Denial of Service Attacks “One Thousand Times Bigger” Than Expected
“We’re talking about millions of attacks… The results of this study are gigantic compared to what the big companies have been reporting to the public.”
With constant reports of what seems like a never ending spate of digital crime, it can be difficult to see the larger trends in the today’s cyber-landscape.
Now, for the first time, a team of computer scientists have carried out research on denial-of-service (DoS) attacks on a worldwide scale. The results, according to the analysts, has unveiled an, “an eye-opening statistic.”
The team of analysts, based at UC San Diego, the University of Twente in the Netherlands and Saarland University in Germany, revealed that more than 20 million DoS attacks have targeted around one-third of the IPv4 address space (IPv4 being the most common protocol for internet traffic). Research spanned two years, from March 2015 to February 2017, and investigated DoS trends on a global scale.
“We’re talking about millions of attacks,” said research scientist and lead analyst Alberto Dainotti. Dainotti also warned: “The results of this study are gigantic compared to what the big companies have been reporting to the public.”
Co-author Mattijs Jonker added: “These results caught us by surprise in the sense that it wasn’t something we expected to find. This is something we just didn’t see coming.”

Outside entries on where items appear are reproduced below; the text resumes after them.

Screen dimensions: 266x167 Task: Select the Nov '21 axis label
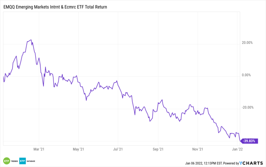click(198, 150)
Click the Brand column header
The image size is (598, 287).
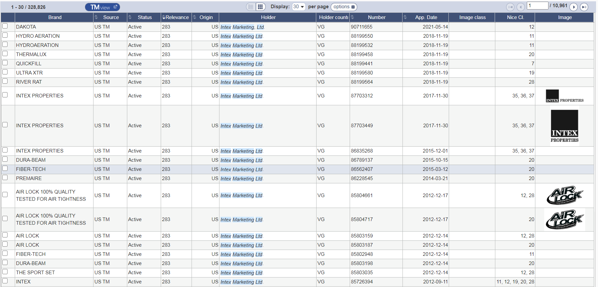pos(55,17)
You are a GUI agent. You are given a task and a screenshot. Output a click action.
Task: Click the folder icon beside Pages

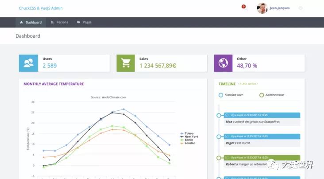click(x=78, y=22)
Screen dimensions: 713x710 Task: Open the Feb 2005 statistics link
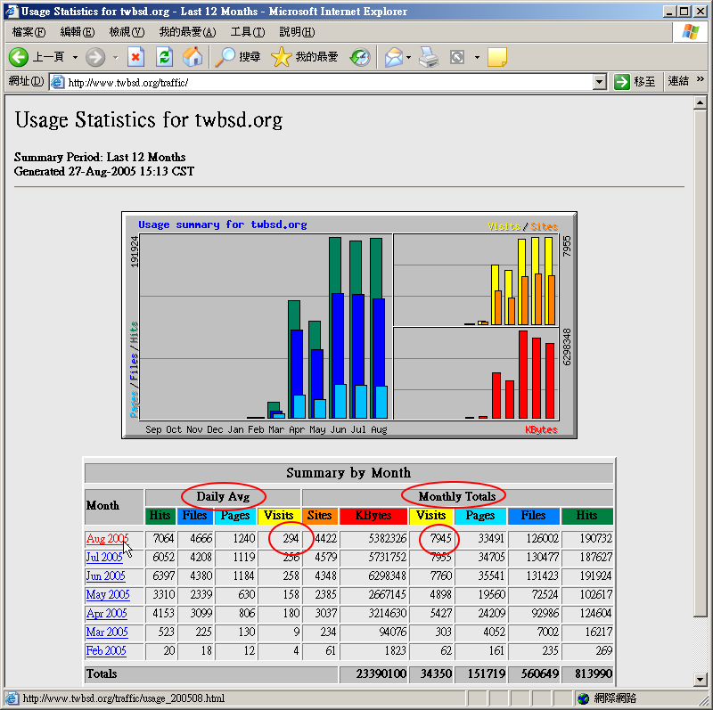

Their final report, titled Millions of Targets Under Attack: a Macroscopic Characterization of the DoS Ecosystem, was first presented on November 1, 2017 at the Internet Measurement Conference in London and published in the Proceedings of the Association for Computing Machinery. The study also examines how these attacks are made and the adoption of commercial services to combat the attacks.
According to the report, there are two common DoS attack avenues, namely:
- ‘Direct’ attacks, where criminals send traffic directly from an infrastructure that they control (such as their own machines or servers). Attackers here will typically ‘spoof’ the IP address of the offending traffic, to avoid detection.
- ‘Reflection’ attacks, where third-party servers are used involuntarily to reflect traffic towards their intended victim. Typically, these attacks also involve amplification, where the amount of traffic sent to the victim may be much greater than what was sent to the reflector initially.
The United States endured the highest number of attacks – over 25% of the worldwide total. Japan, despite having around 30% of the world’s internet addresses ranks between 14th and 25th in the sheer number of DoS attacks. Conversely, Russia suffered from a far higher number of DoS attacks in relation to the number of sites hosted in the country.
Besides quantifying and locating DoS numbers across the globe, the team also examined whether cyber-incidents encouraged website owners and organisations to purchase DoS protection services. The study found that most were inclined to seek protection from a third-party following a strong attack, and that depending on the severity of the incident, this might take place within 24 hours of the original assault.
“One of the things we show is if a website is attacked, this creates an urgency for people to start outsourcing to protection services,” Jonker noted.
Organisations that host web services were identified in the study as major targets; the three most frequently attacked ‘larger parties’ over the two year period being GoDaddy, Google Cloud, and Wix. Dainotti explained: “Most of the time, it’s the customer who is being attacked. So if you have a larger number of customers, you’re likely to have more attacks. If you’re hosting millions of websites, of course, you’re going to see more attacks.”
Commenting further on the statistics, Dainotti added: “Put another way, during this recent two-year period under study, the internet was targeted by nearly 30,000 attacks per day. These absolute numbers are staggering, a thousand times bigger than other reports have shown.”
Anna Sperotto, an Assistant Professor in the Design and Analysis of Communication Systems (DACS) department at the University of Twente, warned that even these statistics could be underestimating reality. Sperotto said: “Although our study employs state-of-the-art monitoring techniques, we already know we do not see some types of DoS attacks. In the future, we will need an even more thorough characterisation of the DoS ecosystem to address this point.”
The survey offers no explanation as to why DoS attacks might be on the rise. Ian McGowan, Managing Consultant at Barrier Networks, offered DIGIT several reasons as to why DoS attacks appear to be proliferating. First and foremost, according to McGowan: “The use of DoS attacks is becoming more prevalent as it’s easier than ever to launch them. I’m not surprised to read this, [given] the accessibility of DoS services available for hire.”
McGowan explained: “DoS platforms enable cyber criminals with minimal skills to launch devastating attacks at low cost. As there is a demand for them, we are seeing an increase in the number of suppliers and advances in the sophistication of the DDoS platforms available.”
But Federico Charosky, Managing Director of Quorum Cyber, told DIGIT to treat these findings with caution. Charosky claimed that general numbers oversimplify the actual impact of individual DoS attacks, telling DIGIT: “This is very welcome research, but just because we see a lot of something, doesn’t mean that it is as critical as it is perceived just by looking at the numbers.
“In fact, the mere fact that it surprised everybody in the research team could indicate that we are actually not feeling any impact from these attacks. In a way, if one-third of the internet had gone down last year (a successful DoS attack’s objective), we would probably have known about it.”